Thursday, December 15th, 2016
Candor in the workplace is people telling the truth about the work and each other. But that’s only part of it. When you have a culture of candor, people share their ideas and observations. They bring their thinking forward.
If you can create that kind of culture, many good things happen. You get more brains in the game, and so therefore, you are more likely to be innovative and more likely to have breakthrough ideas. A culture of candor leads to faster decisions and implementations. When people get all their stuff out on the table, things can be compared and choices made quickly.
A culture of candor improves individual performance, too. To get better, people need to know what to improve, and, most of the time, that happens when they hear about it from someone else. In a culture of candor evaluations are honest.

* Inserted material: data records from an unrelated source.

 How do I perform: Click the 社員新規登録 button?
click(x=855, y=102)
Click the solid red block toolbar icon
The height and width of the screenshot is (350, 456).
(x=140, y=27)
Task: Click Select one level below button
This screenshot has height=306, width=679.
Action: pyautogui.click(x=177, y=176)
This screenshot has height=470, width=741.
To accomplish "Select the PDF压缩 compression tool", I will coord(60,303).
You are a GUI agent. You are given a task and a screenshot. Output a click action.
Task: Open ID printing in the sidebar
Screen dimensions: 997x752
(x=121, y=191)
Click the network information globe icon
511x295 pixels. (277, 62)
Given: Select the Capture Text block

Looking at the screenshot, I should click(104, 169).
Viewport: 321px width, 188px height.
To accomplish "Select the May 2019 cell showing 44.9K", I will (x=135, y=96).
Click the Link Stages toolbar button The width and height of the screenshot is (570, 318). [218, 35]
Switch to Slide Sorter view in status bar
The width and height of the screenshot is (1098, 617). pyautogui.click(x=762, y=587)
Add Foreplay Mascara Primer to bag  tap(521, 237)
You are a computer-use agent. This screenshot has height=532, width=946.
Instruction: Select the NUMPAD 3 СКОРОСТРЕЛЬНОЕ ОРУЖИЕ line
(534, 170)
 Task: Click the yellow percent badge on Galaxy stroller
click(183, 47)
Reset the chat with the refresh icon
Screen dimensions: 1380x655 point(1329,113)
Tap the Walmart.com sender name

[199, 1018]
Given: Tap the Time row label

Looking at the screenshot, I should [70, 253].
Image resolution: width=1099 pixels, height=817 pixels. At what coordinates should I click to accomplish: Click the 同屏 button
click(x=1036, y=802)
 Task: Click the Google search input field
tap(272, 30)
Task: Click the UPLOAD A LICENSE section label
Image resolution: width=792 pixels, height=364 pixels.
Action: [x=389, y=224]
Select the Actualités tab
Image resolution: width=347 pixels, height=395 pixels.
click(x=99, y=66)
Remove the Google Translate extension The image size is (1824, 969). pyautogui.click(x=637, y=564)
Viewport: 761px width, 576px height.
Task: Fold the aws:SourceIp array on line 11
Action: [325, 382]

They don’t need to be “brutally honest.” Gentle honesty will do fine.
People need to trust each other’s capability, they must believe that others can and will pull their own weight. And everyone must trust everyone else’s intentions. Everybody needs to think that everyone has the team’s best interests at heart. Without all that trust, people won’t be willing to go all in.
There’s one more thing. A culture of candor can be very uncomfortable. There are some people who like their feedback raw and take it as a gift, but most people bruise more easily. Without a sense of psychological safety, people are not going to take the risk.
Summing-up: A culture of candor is a business virtue. Teams with a culture of candor have every brain in the game and everyone contributing and improving. A culture of candor is achievable, but you will need to overcome all kinds of ghosts and a large chunk of human nature. It won’t be easy and it won’t be quick, but achieving virtue never is.